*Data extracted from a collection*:

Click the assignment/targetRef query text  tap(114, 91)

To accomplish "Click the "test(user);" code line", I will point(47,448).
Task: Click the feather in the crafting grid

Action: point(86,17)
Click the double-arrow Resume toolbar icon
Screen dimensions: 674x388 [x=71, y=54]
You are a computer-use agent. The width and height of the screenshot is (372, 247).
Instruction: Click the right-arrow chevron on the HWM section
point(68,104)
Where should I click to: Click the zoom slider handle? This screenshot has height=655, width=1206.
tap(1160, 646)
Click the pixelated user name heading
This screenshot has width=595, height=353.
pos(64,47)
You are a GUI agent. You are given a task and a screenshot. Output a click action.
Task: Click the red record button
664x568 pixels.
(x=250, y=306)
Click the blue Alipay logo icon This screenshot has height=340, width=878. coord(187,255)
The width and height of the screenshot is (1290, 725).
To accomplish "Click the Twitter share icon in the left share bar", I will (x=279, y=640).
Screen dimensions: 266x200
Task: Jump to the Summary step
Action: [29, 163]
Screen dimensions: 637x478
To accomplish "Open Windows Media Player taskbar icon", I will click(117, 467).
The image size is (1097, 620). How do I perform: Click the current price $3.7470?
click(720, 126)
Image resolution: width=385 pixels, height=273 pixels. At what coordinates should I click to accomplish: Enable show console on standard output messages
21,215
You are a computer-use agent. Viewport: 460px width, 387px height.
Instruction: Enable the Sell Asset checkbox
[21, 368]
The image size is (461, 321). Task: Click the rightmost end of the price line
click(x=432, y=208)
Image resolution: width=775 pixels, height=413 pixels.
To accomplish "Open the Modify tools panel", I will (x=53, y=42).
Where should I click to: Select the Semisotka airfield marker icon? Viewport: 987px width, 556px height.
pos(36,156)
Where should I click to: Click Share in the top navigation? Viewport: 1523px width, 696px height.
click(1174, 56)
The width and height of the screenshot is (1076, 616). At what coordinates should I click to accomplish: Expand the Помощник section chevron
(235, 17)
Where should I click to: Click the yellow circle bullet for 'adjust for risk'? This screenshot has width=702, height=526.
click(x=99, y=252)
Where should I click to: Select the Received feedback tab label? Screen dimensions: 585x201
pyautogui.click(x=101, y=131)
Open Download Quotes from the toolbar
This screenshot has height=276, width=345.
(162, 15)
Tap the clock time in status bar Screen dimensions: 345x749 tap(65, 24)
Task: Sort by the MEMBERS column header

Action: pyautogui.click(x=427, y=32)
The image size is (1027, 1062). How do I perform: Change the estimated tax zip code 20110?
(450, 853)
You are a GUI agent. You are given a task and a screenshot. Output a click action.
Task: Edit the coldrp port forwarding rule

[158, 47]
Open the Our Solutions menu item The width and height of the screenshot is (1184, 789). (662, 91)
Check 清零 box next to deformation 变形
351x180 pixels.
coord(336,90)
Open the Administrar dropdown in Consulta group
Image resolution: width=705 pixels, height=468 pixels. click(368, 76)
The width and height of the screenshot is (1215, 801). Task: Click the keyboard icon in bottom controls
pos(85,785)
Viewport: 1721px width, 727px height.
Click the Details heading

*TASK ITEM*:
Copy every line that appears above, with each word kept as it is.

*RESPONSE TO THE TASK*:
Click the assignment/targetRef query text  tap(114, 91)

To accomplish "Click the "test(user);" code line", I will point(47,448).
Task: Click the feather in the crafting grid

Action: point(86,17)
Click the double-arrow Resume toolbar icon
Screen dimensions: 674x388 [x=71, y=54]
You are a computer-use agent. The width and height of the screenshot is (372, 247).
Instruction: Click the right-arrow chevron on the HWM section
point(68,104)
Where should I click to: Click the zoom slider handle? This screenshot has height=655, width=1206.
tap(1160, 646)
Click the pixelated user name heading
This screenshot has width=595, height=353.
pos(64,47)
You are a GUI agent. You are given a task and a screenshot. Output a click action.
Task: Click the red record button
664x568 pixels.
(x=250, y=306)
Click the blue Alipay logo icon This screenshot has height=340, width=878. coord(187,255)
The width and height of the screenshot is (1290, 725).
To accomplish "Click the Twitter share icon in the left share bar", I will (x=279, y=640).
Screen dimensions: 266x200
Task: Jump to the Summary step
Action: [29, 163]
Screen dimensions: 637x478
To accomplish "Open Windows Media Player taskbar icon", I will click(117, 467).
The image size is (1097, 620). How do I perform: Click the current price $3.7470?
click(720, 126)
Image resolution: width=385 pixels, height=273 pixels. At what coordinates should I click to accomplish: Enable show console on standard output messages
21,215
You are a computer-use agent. Viewport: 460px width, 387px height.
Instruction: Enable the Sell Asset checkbox
[21, 368]
The image size is (461, 321). Task: Click the rightmost end of the price line
click(x=432, y=208)
Image resolution: width=775 pixels, height=413 pixels.
To accomplish "Open the Modify tools panel", I will (x=53, y=42).
Where should I click to: Select the Semisotka airfield marker icon? Viewport: 987px width, 556px height.
pos(36,156)
Where should I click to: Click Share in the top navigation? Viewport: 1523px width, 696px height.
click(1174, 56)
The width and height of the screenshot is (1076, 616). At what coordinates should I click to accomplish: Expand the Помощник section chevron
(235, 17)
Where should I click to: Click the yellow circle bullet for 'adjust for risk'? This screenshot has width=702, height=526.
click(x=99, y=252)
Where should I click to: Select the Received feedback tab label? Screen dimensions: 585x201
pyautogui.click(x=101, y=131)
Open Download Quotes from the toolbar
This screenshot has height=276, width=345.
(162, 15)
Tap the clock time in status bar Screen dimensions: 345x749 tap(65, 24)
Task: Sort by the MEMBERS column header

Action: pyautogui.click(x=427, y=32)
The image size is (1027, 1062). How do I perform: Change the estimated tax zip code 20110?
(450, 853)
You are a GUI agent. You are given a task and a screenshot. Output a click action.
Task: Edit the coldrp port forwarding rule

[158, 47]
Open the Our Solutions menu item The width and height of the screenshot is (1184, 789). (662, 91)
Check 清零 box next to deformation 变形
351x180 pixels.
coord(336,90)
Open the Administrar dropdown in Consulta group
Image resolution: width=705 pixels, height=468 pixels. click(368, 76)
The width and height of the screenshot is (1215, 801). Task: Click the keyboard icon in bottom controls
pos(85,785)
Viewport: 1721px width, 727px height.
Click the Details heading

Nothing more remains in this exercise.